How complex systems fail: Lessons from Boeing’s 737 MAX 8 crashes – Part II

Monday 11 March 2024

In Part I, Dr Sean Brady of Brady Heywood examined complex systems; the sand pile model; and Boeing, Airbus and the A32neo.

Developing the 737 Max 8

The original Boeing 737 was launched in January 1967. By 1988, it was flown by more than 137 operators worldwide and described as the ‘unsung prodigy’ of the Boeing family.

It would also form the basis of the 737 MAX 8: Boeing planned to take the existing plane, replace the engines with more fuel-efficient ones, and bring them forward on the wings.

A critical decision made early in the MAX’s development was that Boeing wanted pilots already trained on the existing 737 to be able to fly the MAX with no additional simulator training.

Training is a significant cost for airlines: simulators cost about $15m each, pilots have to be taken out of service, and the training itself costs hundreds of dollars per hour. (Training, wages, and maintenance costs amount to 20% of the overall costs of running an airline – more than is spent on fuel.)

If Boeing could put a new plane on the market without requiring pilots to undertake additional simulator training, it would give it a massive advantage. But to achieve this, it had to ensure it could modify the existing 737 and not add any new functionality that would change the handling or operation of the aircraft.

To understand the environment in which the development of this aircraft occurred, we need to look at Boeing’s history and the dramatic changes it went through from 1997 onwards.

The company was founded in 1916. By 1944 it had a workforce of 50,000 people, and by the 1960s, this had jumped to 142,400. It was all about producing high-quality, safe planes and had a saying, “we hire engineers and other people”.

At meetings, designers were encouraged to fight loudly for what they wanted on the planes to make them safer. But in 1997, it merged with McDonnell Douglas – a company much more cut-throat when it came to cost-cutting.

As the McDonnell Douglas executives spread throughout the organisation, their approach to building planes began to dominate how Boeing operated. The infiltration was described as ‘hunter killer assassins’ being let loose on a room full of engineers.

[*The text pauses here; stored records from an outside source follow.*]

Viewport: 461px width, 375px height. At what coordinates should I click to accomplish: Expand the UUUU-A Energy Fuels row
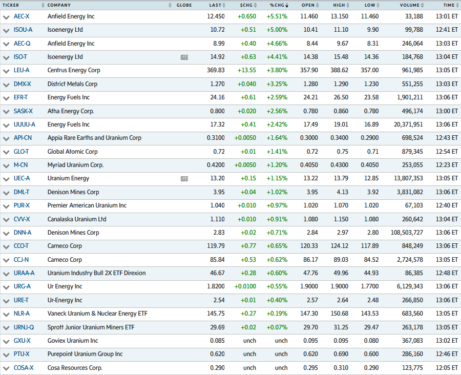point(6,125)
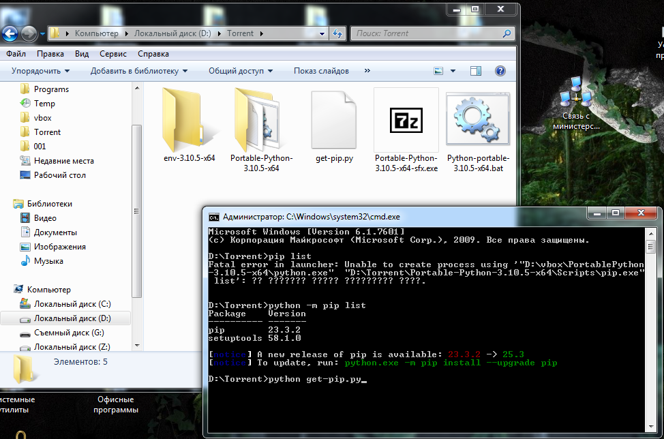664x439 pixels.
Task: Open the Файл menu
Action: pyautogui.click(x=16, y=54)
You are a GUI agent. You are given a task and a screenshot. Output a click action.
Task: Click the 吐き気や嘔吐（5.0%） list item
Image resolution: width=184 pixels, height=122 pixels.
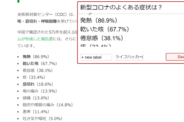coord(42,119)
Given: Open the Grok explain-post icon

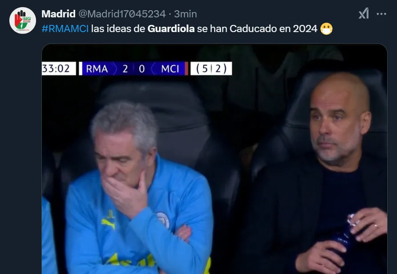Looking at the screenshot, I should [x=364, y=13].
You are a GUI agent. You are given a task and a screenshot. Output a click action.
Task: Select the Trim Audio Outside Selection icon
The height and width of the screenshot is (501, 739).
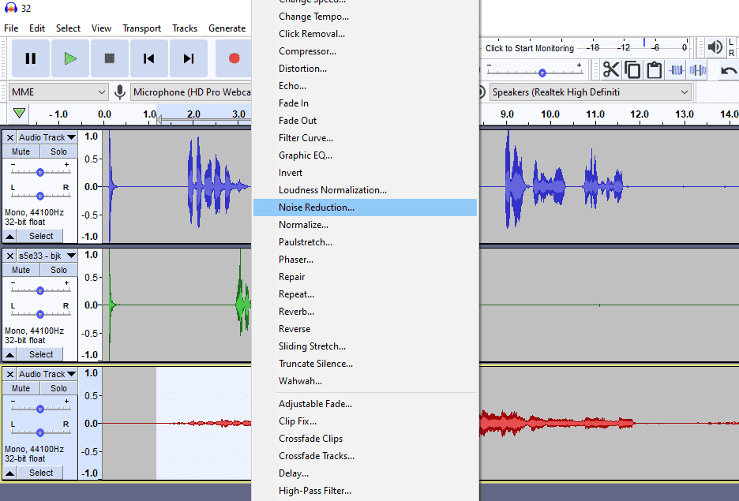click(x=676, y=69)
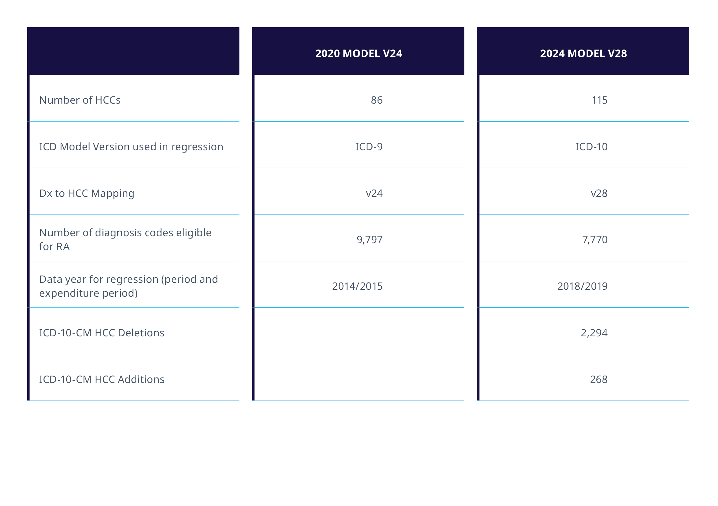Select the Number of HCCs row label
This screenshot has width=718, height=506.
coord(80,100)
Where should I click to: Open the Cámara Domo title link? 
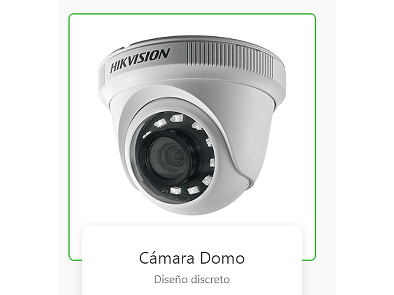coord(192,258)
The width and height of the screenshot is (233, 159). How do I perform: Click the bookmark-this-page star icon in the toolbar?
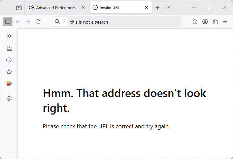click(x=195, y=22)
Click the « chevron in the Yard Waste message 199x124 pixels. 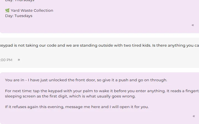point(193,25)
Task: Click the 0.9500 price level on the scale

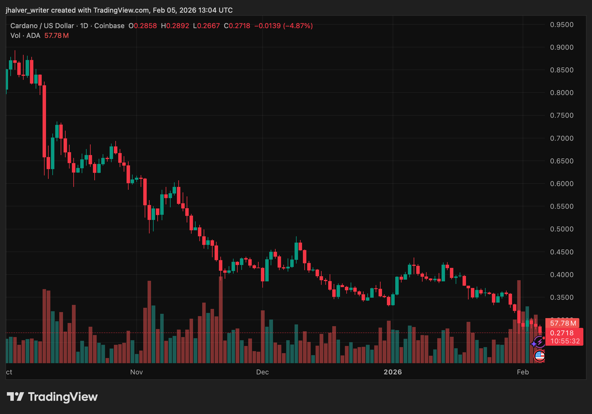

The organisation started to change – in many ways, a microcosm of the Jack Welch-inspired culture of the times. Cost-cutting and a return on shareholder investment seemed more important than producing quality aircraft. Engineering views took a back seat.

The ‘other people’ were now firmly in charge. Against this backdrop, the design of the 737 MAX 8 got under way, with a focus on ‘more for less’. A countdown clock was set up in the conference room where programme meetings took place to remind people there was no time to waste. Overshadowing every decision was the drive to ensure no new functionality was added to the aircraft, which would have required additional pilot training.

MCAS

A big problem with Boeing’s design approach for the MAX emerged during wind tunnel tests on a scale model of the aircraft. The model pitched up during tight, high-speed turns due to the new engines being placed further forward on the wings. This behaviour was a genuine concern: if the plane pitched up too far, its angle of attack would become too steep, and it would stall, which could lead to a crash.

The 737 chief pilot, Ray Craig, examined the problem and discovered it only happened in the part of the flight envelope that commercial pilots rarely go. But pilots could enter this zone if they were dealing with high turbulence or responding to some upset.

And if they did, the nose of the plane could pitch up, and they could stall. This issue had to be addressed, and several mechanical solutions were proposed. They explored putting tiny veins on the wing, but they didn’t think that would work.

The only real mechanical solution was redesigning the tail and removing the pitch-up risk. But this was a costly solution that could delay the plane’s release.

So they agreed upon a software – not mechanical – solution. This software system went by the cumbersome name ‘Manoeuvring Characteristics Augmentation System’, or MCAS for short.

The software would detect when the plane was pitching up too far (while in this edge-of-the-envelope zone), and it would rotate the horizontal stabiliser at the back of the aircraft and push the plane’s nose back down. This would manage the stall risk.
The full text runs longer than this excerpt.